— START Records for processing —

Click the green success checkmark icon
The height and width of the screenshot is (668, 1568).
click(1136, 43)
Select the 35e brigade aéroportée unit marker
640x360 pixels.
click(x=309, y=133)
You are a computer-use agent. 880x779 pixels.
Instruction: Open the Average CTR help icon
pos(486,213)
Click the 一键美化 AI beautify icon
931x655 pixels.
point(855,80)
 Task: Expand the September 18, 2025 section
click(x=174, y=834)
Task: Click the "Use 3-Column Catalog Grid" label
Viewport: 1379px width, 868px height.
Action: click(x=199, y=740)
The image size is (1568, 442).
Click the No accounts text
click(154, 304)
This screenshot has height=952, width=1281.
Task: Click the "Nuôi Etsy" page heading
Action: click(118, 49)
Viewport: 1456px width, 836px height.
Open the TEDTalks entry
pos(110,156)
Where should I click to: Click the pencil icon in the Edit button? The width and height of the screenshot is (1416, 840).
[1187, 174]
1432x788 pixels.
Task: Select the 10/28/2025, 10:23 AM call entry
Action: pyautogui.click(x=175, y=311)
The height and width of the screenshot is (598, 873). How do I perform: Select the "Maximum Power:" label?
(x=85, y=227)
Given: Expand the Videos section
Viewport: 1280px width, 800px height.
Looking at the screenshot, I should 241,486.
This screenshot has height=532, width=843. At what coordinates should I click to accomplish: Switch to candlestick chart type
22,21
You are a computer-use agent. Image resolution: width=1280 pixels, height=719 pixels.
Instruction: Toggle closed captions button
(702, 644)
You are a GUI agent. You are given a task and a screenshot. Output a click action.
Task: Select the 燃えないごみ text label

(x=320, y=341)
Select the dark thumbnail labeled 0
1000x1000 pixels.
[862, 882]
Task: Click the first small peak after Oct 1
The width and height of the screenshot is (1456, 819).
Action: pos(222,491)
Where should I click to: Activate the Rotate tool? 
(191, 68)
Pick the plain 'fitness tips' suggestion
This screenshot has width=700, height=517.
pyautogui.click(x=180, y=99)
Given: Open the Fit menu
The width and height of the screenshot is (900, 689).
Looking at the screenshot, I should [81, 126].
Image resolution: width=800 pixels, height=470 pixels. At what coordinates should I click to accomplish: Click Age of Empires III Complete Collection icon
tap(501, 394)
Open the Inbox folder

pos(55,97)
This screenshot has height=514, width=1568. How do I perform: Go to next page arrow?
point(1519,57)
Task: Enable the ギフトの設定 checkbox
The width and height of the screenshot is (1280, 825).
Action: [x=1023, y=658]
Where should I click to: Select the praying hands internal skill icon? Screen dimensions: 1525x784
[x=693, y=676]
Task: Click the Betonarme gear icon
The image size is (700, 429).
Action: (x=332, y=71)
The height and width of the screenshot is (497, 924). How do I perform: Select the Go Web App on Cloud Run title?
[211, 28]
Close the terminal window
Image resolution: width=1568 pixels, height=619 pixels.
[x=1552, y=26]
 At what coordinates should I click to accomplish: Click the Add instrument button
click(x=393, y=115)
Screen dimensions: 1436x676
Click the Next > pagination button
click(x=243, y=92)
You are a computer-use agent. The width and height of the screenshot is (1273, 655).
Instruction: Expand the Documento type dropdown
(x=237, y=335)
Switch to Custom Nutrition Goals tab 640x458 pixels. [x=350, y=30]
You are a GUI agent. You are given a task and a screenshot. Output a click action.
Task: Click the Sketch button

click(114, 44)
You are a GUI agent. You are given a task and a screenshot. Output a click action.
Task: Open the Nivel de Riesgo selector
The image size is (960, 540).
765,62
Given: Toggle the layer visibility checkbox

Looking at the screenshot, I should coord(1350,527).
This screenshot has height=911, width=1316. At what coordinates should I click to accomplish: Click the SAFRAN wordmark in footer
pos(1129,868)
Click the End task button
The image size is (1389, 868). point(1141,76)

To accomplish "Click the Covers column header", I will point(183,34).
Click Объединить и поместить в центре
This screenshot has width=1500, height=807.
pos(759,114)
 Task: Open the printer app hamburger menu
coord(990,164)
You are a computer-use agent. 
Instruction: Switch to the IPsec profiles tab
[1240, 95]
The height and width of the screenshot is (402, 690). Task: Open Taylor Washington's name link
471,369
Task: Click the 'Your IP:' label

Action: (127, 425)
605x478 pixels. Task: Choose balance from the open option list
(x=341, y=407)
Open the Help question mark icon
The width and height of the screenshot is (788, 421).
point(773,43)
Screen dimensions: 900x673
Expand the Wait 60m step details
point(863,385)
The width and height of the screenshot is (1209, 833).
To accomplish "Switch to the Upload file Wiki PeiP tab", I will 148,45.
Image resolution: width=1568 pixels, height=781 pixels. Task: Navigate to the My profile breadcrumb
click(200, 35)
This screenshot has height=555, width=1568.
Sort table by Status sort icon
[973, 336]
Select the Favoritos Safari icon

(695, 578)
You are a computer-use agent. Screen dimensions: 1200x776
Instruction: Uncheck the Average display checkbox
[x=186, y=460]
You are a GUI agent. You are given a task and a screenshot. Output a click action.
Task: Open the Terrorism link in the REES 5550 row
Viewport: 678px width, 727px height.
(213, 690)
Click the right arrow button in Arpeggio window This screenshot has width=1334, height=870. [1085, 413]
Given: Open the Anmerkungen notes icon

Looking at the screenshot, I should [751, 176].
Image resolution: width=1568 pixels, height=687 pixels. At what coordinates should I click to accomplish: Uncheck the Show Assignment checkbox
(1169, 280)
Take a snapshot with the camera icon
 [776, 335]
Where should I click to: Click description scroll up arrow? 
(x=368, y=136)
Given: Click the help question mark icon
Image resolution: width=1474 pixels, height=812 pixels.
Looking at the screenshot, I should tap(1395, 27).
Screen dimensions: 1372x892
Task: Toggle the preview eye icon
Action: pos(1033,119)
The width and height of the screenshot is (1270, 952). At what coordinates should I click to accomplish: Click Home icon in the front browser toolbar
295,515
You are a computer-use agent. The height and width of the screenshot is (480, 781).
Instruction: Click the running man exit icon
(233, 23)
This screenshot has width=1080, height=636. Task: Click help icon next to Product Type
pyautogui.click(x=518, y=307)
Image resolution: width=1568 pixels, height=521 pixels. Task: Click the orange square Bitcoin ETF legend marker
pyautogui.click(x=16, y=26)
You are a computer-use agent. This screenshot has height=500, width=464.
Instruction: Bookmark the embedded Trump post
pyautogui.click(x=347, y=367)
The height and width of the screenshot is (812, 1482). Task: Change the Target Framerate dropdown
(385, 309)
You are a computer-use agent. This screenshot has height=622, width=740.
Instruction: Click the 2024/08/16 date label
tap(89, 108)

— END Records for processing —

## Written exercise
Rewrite everything from the line containing "The height and width of the screenshot is (812, 1482)." down to the end of the listing, including the lines that ask where to click, and add 81 to every coordinate in the answers.

## Response for this exercise
The height and width of the screenshot is (812, 1482). Task: Change the Target Framerate dropdown
(466, 390)
You are a computer-use agent. This screenshot has height=622, width=740.
Instruction: Click the 2024/08/16 date label
tap(170, 189)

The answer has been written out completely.